8.3. Bloom Filters and Their Applications¶
- File:
BloomFilters.ml
Hashing can be useful for other applications besides distributing elements in an array when implementing a hash-table. For instance, we can also employ hashing for compactly representing the information of whether a certain element is or is not in a given set. To do so, let us first the introduce the following notion dealing with algorithms and data structures occasionally giving “wrong” answers.
True Negatives and False Positives
Let us notice that some applications do not require to always have the correct answer to the question
“Whether the element e
is in the set s
”?
Imagine that we have a data structure, such that
- when the data structure answers “no” to the above question, it means “the element
e
is certainly not in the sets
”, but - when it answers “yes” the above question, it means that “the element
e
might or might not be in sets
”.
This behaviour of the data structure is typically called as “sound-but-incomplete”. The first scenario (precise no-answer) is called “true negatives”, while the case of the second scenario, in which the answer “yes” is given for a certain element not in the set is called “false positive” (if the element is in the set, it would be “true positive”).
Data structures that experience false positives, but no false negatives (the answer “no” is precise), while providing a compact representation, are very useful and are employed in applications, that might tolerate imprecise “yes”-answers, given conservatively.
In this section, we will study one of such data structures called Bloom filter — a compact representation of a “lossy” set that provides precisely this functionality. Bloom filters are widely used in practice:
- Google Chrome web browser used to use a Bloom filter to identify malicious URLs.
- Medium uses Bloom filters to avoid recommending articles a user has previously read.
- Bitcoin uses Bloom filters to speed up wallet synchronisation.
8.3.1. High-level intuition¶
Bloom filter is a very simple data structure, which uses hashing. It
is represented by a large boolean/bit array (you can think of it of an
array of 0s and 1s) of size m
, and a finite number k
of
different hash-functions, which map elements to be added to a set of
interest to int
(as usual).
For each new element to be added to the set, all k
hash functions are used to determine specific bits, corresponding to this element in the array. The combination of those positions is the element’s “image”. For instance, the following image shows a Bloom filter with m = 15
and k = 3
, with an example of three elements, X, Y, and Z, added to it.
To determine whether an element is in the set, one needs to compute its k
hashes, and check the bits in the corresponding array in a constant time (\(O(k)\)). Having more than 1 hash function reduces the risk of collision if the number of elements is smaller than the size of the filter, however, two or more different elements can indeed have all similar k
hashes.

## Exercise 1
Decide whether each statement agrees with the Bloom filter text: (a) the data structures described can give false negatives; (b) Medium uses Bloom filters to avoid recommending articles a user has already read; (c) a Bloom filter relies on a single hash function. Answer each with yes or no and quote the words of the text that decide it.
## Exercise 2
Repeat the passage of the Bloom filter text between "For each new" and "added to it.", inclusive.
## Exercise 3
Write the next part of the Bloom filter text, picking up after its last sentence.
The lines after this point are separate material from the Bloom filter text.

(Saved entries)
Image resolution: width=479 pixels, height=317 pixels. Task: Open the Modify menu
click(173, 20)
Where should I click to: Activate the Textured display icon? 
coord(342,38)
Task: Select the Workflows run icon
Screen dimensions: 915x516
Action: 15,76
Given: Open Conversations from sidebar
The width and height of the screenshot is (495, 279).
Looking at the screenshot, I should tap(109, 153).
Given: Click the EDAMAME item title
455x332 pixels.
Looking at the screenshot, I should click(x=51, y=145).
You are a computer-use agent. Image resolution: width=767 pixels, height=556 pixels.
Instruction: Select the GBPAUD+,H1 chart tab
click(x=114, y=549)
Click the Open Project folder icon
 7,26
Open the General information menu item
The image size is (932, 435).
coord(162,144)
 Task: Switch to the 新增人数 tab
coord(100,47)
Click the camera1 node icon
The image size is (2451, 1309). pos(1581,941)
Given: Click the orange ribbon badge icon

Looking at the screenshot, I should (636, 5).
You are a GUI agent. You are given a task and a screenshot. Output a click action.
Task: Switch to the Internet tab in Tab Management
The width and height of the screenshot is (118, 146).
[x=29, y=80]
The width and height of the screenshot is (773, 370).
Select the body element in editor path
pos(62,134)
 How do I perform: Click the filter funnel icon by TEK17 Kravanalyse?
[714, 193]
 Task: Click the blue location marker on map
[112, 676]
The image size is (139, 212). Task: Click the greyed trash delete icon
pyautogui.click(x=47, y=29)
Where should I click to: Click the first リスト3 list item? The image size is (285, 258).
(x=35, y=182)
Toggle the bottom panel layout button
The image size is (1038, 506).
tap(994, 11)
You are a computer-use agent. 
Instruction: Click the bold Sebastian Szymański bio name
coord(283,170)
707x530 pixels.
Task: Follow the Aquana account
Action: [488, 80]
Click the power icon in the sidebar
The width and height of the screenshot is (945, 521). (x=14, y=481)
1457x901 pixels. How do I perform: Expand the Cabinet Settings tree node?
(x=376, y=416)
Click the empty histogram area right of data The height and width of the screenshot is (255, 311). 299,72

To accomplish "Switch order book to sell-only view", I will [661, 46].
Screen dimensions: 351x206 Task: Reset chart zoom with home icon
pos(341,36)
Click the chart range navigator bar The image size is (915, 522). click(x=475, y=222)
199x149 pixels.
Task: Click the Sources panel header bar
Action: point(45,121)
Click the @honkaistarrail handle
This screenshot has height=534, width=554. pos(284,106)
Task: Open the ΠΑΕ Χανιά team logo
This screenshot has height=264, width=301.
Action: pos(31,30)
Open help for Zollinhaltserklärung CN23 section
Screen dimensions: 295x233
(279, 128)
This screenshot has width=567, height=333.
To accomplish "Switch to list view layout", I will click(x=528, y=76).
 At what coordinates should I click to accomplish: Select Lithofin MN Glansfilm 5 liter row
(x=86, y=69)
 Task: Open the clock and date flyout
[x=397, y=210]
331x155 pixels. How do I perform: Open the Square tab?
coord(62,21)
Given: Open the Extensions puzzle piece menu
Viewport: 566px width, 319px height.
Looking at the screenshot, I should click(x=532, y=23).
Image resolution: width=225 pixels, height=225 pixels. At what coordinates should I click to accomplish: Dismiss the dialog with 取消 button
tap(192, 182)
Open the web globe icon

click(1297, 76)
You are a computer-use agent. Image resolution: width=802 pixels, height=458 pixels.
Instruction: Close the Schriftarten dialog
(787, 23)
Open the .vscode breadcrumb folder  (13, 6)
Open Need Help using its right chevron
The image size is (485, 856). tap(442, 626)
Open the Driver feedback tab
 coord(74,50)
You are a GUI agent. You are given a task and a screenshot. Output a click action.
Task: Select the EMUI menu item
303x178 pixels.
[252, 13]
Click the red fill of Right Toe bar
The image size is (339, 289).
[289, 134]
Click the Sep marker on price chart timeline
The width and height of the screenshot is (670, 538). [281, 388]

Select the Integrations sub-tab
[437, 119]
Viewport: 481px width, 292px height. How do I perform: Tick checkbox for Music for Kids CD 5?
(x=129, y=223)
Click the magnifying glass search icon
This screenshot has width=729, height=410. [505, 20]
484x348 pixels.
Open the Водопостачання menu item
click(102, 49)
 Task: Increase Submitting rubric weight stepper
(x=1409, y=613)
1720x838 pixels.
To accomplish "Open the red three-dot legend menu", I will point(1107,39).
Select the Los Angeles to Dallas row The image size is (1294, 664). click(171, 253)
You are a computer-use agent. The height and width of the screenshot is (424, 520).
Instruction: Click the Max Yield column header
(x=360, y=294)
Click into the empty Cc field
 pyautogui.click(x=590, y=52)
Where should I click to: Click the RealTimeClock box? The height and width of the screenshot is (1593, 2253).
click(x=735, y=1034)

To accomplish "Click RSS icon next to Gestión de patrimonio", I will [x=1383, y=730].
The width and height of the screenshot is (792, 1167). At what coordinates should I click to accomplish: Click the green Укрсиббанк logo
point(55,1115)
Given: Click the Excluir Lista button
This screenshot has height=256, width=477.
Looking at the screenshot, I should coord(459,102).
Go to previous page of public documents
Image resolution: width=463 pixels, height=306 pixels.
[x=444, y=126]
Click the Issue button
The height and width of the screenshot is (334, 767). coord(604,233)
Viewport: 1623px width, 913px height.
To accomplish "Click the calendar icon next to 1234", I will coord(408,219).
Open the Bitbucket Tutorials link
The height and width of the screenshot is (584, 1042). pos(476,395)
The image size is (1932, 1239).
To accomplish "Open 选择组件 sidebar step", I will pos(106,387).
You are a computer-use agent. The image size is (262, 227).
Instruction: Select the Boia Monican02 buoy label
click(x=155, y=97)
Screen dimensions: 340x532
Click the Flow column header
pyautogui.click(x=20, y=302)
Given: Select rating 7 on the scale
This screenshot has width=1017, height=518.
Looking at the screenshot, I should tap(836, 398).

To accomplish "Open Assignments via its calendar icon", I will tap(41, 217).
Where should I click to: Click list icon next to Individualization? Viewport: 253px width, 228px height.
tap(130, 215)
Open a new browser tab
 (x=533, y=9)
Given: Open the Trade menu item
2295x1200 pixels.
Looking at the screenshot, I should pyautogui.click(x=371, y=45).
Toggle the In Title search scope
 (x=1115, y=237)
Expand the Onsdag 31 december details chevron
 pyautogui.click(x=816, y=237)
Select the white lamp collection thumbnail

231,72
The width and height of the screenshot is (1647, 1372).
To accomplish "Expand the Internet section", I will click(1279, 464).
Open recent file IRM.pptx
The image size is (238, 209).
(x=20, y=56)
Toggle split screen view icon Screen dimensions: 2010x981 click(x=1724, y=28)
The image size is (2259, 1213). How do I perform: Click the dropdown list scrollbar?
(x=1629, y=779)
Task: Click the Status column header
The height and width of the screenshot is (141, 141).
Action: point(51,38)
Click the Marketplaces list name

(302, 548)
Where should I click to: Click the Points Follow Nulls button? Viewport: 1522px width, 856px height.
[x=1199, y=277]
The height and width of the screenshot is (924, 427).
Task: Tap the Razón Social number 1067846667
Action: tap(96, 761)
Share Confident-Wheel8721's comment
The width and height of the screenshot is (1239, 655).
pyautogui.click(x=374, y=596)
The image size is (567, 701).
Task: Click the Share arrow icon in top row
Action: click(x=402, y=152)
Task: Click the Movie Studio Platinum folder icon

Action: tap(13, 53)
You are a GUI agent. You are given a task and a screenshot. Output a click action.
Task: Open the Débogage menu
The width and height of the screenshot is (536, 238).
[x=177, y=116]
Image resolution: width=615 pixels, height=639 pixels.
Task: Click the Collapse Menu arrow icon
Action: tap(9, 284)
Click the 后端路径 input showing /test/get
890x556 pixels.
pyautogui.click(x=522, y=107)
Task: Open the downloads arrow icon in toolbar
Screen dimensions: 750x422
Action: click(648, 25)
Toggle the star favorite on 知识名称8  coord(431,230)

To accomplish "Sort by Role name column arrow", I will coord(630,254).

## Exercise output 1
(a) No: "Data structures that experience false positives, but no false negatives (the answer “no” is precise)"
(b) Yes: "Medium uses Bloom filters to avoid recommending articles a user has previously read."
(c) No: "and a finite number k of different hash-functions"

## Exercise output 2
For each new element to be added to the set, all k
hash functions are used to determine specific bits, corresponding to this element in the array. The combination of those positions is the element’s “image”. For instance, the following image shows a Bloom filter with m = 15
and k = 3
, with an example of three elements, X, Y, and Z, added to it.

## Exercise output 3
Elements are never removed from a Bloom filter.
8.3.2. Bloom filter signature¶
Let us first define the Bloom filter signature. It starts from the module describing the type of its elements and the list of hash functions:
module type BloomHashing = sig
type t
val hash_functions : (t -> int) list
end
The Bloom filter itself is a functor, parameterised by BloomHashing
:
module type BloomFilter = functor
(H: BloomHashing) -> sig
type t
val mk_bloom_filter : int -> t
val insert : t -> H.t -> unit
val contains : t -> H.t -> bool
val print_filter : t -> unit
end
8.3.3. Implementing a Bloom filter¶
The implementation of the Bloom filter is simply an array of booleans (which we use to represent 0/1-bits) of a fixed size:
module BloomFilterImpl : BloomFilter = functor
(H: BloomHashing) -> struct
(* Type of filter *)
type t = {
slots : bool array;
size : int
}
(* Functions come here *)
end
Creation of a Bloom filter is trivial:
let mk_bloom_filter n =
let a = Array.make n false in
{slots = a; size = n}
Insertion amounts to computing all hashes for the element and setting the corresponding array bits to true
:
let insert f e =
let n = f.size in
List.iter (fun hash ->
let h = (hash e) mod n in
f.slots.(h) <- true) H.hash_functions
and to check if an element is in the filter, we need to compute all its hashes and check the corresponding bits:
let contains f e =
if H.hash_functions = [] then true
else
let n = f.size in
let res = ref true in
List.iter (fun hash ->
let h = (hash e) mod n in
res := !res && f.slots.(h)) H.hash_functions;
!res
We can implement a printer for the Bloom filter by means of one of the previous modules:
module BP = ArrayPrinter(struct
type t = bool
let pp b = if b then "1" else "0"
end)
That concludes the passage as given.